● **PROBLEM DETAILS**
Looking through the records that follow, determine how many lines contain "each" and reply with that number alone.

● **RECORD EXCERPTS**
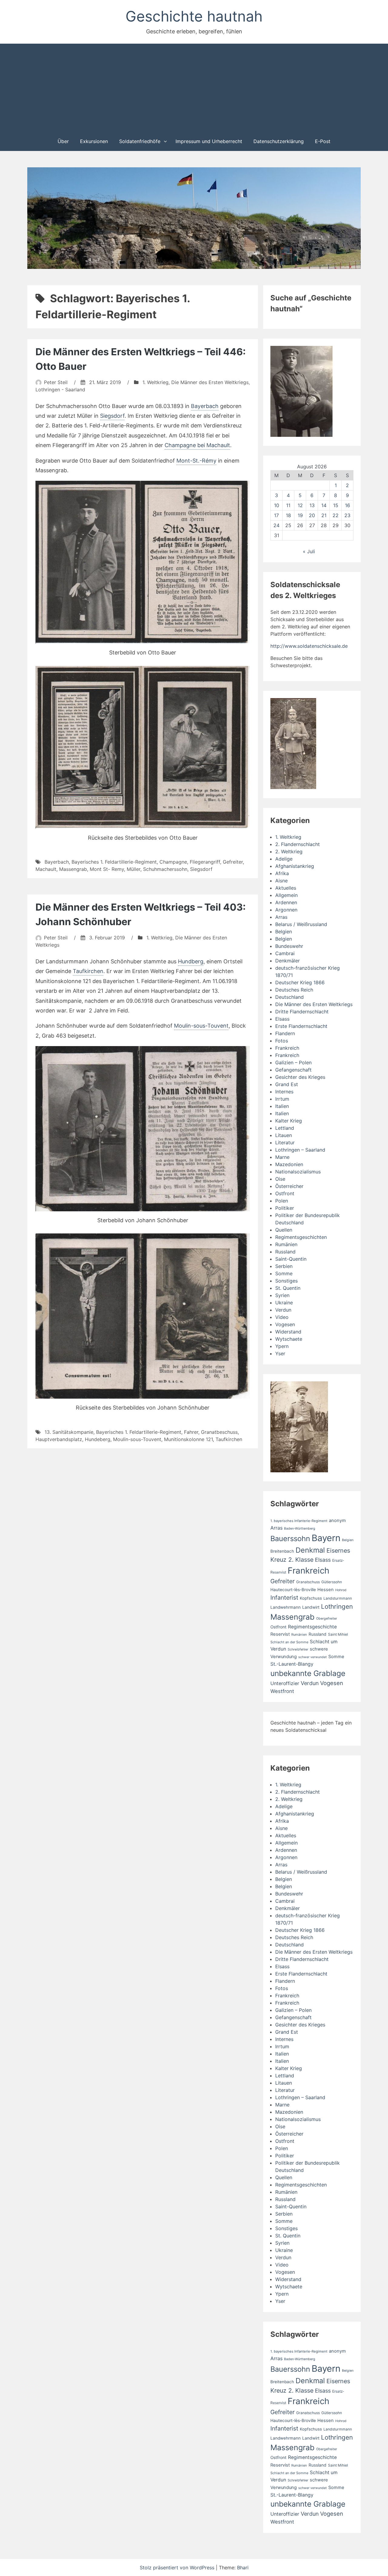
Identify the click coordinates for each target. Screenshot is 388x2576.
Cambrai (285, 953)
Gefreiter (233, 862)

---

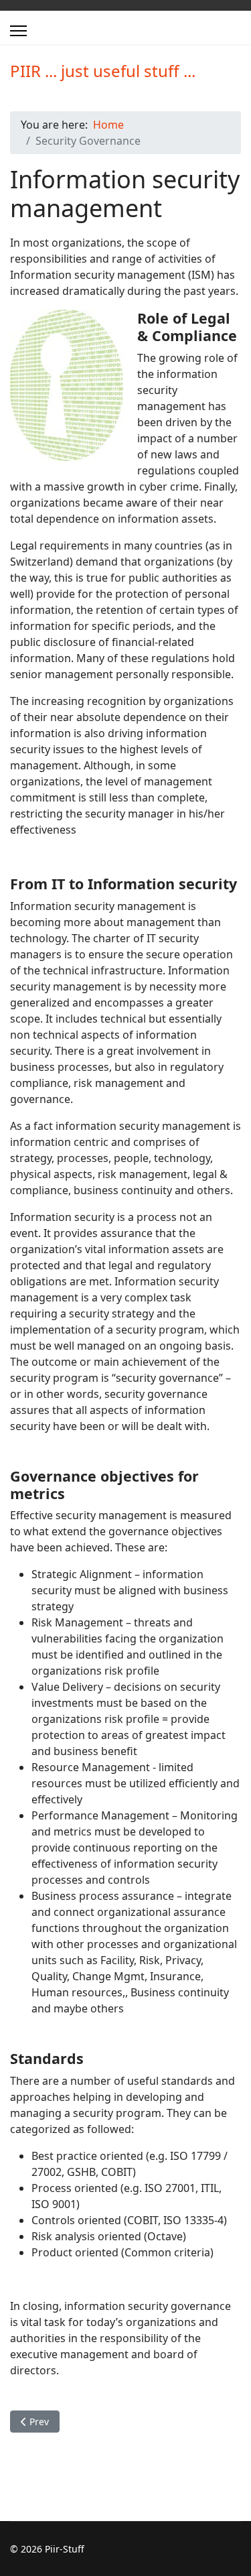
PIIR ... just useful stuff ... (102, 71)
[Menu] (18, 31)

...

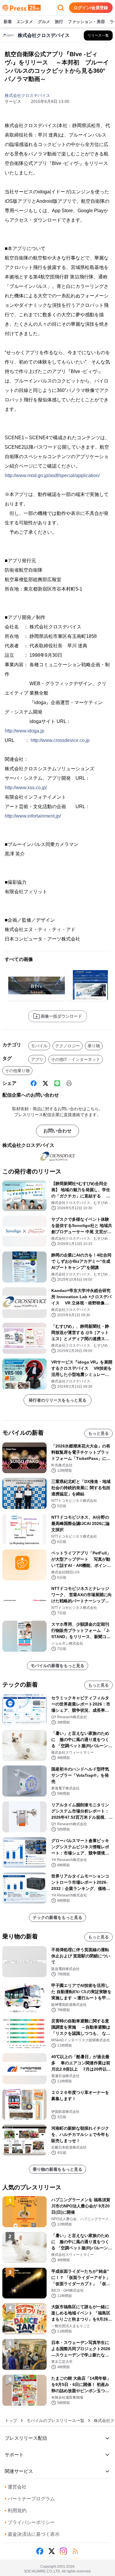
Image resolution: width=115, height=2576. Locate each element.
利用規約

● **PROBLEM SOLUTION**
2